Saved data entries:
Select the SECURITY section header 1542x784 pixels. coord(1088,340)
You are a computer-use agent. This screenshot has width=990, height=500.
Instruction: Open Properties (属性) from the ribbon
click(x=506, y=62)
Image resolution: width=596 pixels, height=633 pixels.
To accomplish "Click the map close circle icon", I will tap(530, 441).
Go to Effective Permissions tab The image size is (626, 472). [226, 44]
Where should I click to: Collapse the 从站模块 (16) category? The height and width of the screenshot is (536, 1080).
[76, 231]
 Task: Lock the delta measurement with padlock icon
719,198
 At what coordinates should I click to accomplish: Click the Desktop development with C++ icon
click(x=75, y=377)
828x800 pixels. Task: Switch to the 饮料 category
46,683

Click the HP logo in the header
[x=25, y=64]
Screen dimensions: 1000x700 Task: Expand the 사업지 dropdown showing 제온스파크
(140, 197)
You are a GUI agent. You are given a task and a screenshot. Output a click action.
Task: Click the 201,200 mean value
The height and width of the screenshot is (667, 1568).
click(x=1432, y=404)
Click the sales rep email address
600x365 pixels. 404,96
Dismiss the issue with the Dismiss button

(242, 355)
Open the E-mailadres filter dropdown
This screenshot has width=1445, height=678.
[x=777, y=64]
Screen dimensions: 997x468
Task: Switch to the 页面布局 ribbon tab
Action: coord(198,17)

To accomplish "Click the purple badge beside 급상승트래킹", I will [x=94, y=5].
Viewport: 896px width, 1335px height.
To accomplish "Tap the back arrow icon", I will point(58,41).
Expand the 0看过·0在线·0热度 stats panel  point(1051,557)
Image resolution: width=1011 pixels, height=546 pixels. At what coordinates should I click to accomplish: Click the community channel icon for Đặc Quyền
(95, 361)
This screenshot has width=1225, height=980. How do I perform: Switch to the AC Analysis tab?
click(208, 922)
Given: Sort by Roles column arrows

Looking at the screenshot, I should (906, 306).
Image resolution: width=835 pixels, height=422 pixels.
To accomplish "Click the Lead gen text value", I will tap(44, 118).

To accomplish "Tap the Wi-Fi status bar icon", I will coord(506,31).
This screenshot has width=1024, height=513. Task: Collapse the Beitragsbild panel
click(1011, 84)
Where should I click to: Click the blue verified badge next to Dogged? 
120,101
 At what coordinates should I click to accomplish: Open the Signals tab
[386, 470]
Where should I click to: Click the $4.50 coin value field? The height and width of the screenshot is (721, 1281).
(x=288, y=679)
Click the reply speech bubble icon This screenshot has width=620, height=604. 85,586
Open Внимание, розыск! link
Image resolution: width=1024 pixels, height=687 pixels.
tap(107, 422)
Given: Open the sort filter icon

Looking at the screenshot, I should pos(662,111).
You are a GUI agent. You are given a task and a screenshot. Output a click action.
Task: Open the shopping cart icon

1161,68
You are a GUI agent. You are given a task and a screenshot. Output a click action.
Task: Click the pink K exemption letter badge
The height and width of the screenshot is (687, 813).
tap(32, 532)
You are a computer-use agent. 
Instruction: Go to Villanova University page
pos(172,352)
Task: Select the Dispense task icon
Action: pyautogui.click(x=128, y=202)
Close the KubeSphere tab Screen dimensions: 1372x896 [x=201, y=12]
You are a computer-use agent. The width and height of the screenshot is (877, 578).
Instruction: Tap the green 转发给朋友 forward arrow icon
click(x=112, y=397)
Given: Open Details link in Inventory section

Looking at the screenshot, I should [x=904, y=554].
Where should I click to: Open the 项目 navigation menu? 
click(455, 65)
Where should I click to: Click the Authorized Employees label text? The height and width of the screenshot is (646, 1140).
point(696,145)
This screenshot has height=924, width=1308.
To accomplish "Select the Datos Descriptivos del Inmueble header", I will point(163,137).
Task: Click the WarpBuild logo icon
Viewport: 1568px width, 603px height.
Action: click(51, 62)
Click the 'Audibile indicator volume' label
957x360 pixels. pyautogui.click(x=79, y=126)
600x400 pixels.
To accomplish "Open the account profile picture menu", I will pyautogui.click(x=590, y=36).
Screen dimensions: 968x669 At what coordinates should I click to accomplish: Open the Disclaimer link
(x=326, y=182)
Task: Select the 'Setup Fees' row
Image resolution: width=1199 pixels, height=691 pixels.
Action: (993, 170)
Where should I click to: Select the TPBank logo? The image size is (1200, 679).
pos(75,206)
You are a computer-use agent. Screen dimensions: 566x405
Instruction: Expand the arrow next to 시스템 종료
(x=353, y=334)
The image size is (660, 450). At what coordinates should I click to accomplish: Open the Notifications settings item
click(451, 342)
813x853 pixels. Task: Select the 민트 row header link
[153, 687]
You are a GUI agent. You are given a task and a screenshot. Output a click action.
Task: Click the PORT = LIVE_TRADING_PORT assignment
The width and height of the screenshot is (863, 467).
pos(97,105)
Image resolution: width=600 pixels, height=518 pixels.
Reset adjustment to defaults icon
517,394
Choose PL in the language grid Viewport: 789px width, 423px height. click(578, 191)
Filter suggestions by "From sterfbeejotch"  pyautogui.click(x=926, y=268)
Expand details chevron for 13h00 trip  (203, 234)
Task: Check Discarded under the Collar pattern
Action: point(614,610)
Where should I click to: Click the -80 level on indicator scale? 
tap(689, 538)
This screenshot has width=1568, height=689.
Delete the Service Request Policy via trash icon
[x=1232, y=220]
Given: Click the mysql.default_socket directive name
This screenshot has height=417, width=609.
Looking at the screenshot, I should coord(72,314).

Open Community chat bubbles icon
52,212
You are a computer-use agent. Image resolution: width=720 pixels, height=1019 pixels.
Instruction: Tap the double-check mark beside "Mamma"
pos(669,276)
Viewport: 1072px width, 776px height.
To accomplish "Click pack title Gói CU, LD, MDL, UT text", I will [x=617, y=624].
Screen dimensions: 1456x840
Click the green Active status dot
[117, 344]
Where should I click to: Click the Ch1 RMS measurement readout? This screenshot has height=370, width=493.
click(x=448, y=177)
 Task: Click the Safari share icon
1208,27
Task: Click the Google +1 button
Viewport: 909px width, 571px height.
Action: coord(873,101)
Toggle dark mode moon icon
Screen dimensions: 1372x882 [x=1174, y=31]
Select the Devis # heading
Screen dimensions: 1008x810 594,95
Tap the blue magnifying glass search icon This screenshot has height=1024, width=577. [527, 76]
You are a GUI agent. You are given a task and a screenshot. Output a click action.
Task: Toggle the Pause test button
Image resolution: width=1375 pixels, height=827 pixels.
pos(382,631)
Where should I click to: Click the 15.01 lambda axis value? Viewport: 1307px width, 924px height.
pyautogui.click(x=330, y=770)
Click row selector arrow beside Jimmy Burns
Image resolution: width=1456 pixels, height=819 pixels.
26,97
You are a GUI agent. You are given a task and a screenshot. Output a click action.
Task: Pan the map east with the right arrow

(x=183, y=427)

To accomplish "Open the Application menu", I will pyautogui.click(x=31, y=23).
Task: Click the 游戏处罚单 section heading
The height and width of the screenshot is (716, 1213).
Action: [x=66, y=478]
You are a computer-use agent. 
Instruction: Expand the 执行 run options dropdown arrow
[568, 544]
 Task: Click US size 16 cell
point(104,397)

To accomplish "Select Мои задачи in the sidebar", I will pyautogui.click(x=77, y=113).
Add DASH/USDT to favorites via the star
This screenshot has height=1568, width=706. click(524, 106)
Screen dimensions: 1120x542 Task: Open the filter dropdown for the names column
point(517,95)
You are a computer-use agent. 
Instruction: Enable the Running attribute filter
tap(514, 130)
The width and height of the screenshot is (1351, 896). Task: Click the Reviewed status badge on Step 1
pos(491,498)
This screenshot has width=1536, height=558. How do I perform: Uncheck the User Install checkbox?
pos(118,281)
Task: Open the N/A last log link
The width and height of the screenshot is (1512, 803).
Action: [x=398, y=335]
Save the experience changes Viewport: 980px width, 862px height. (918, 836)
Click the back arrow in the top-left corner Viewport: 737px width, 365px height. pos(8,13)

* **What this task involves**
Your task is to find each line in the entries that contains the string "back" and copy it.

* **Solved exercise**
To accomplish "Tap the back arrow icon", I will point(58,41).
Click the back arrow in the top-left corner Viewport: 737px width, 365px height. pos(8,13)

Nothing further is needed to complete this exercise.